◆ EXERCISE PROMPT
Scale every coordinate in the answers by 2.6, rounding to whole numbers with halves rounded up, and give the lines again with their requests, from the line with "廚房 (836, 434)" up to and including the line with "106h (1104, 2555)". Return only those lines.

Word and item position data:
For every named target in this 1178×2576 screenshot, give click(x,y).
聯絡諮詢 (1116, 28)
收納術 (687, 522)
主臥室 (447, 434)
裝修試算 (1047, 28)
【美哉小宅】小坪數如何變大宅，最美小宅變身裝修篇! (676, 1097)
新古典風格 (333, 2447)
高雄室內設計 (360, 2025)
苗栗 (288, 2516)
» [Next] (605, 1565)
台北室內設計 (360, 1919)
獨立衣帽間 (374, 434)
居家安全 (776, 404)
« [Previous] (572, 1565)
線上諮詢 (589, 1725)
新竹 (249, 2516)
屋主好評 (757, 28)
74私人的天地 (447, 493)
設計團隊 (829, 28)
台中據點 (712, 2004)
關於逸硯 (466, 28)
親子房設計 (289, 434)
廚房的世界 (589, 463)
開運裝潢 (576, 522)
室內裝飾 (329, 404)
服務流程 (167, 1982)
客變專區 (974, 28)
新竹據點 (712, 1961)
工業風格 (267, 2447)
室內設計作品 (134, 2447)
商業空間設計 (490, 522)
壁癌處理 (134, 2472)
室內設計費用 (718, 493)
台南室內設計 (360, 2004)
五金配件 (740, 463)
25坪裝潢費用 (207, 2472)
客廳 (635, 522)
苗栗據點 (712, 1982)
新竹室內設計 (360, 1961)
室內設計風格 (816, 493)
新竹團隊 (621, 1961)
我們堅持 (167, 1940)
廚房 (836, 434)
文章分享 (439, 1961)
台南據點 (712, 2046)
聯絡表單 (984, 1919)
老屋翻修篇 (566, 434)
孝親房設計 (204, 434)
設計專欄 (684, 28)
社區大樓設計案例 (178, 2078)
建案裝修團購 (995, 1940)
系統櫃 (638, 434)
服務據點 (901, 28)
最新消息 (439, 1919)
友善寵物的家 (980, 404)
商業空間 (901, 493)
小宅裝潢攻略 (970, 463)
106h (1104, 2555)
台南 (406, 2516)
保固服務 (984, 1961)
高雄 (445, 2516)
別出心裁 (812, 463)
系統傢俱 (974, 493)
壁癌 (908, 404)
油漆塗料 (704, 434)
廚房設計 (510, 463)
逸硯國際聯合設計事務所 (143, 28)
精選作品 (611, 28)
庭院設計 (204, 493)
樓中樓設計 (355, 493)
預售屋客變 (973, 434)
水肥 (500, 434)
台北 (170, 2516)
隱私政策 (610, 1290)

◆ REPLY TO THE EXERCISE
廚房 (2174, 1128)
文章分享 (1141, 5099)
台南據點 (1851, 5320)
聯絡表單 (2558, 4989)
老屋翻修篇 (1472, 1128)
孝親房設計 (530, 1128)
設計專欄 (1778, 73)
社區大樓設計案例 (463, 5403)
建案裝修團購 (2587, 5044)
系統櫃 (1659, 1128)
服務據點 (2343, 73)
最新消息 (1141, 4989)
友善寵物的家 (2548, 1050)
商業空間 (2343, 1282)
小宅裝潢攻略 (2522, 1204)
106h (2870, 6643)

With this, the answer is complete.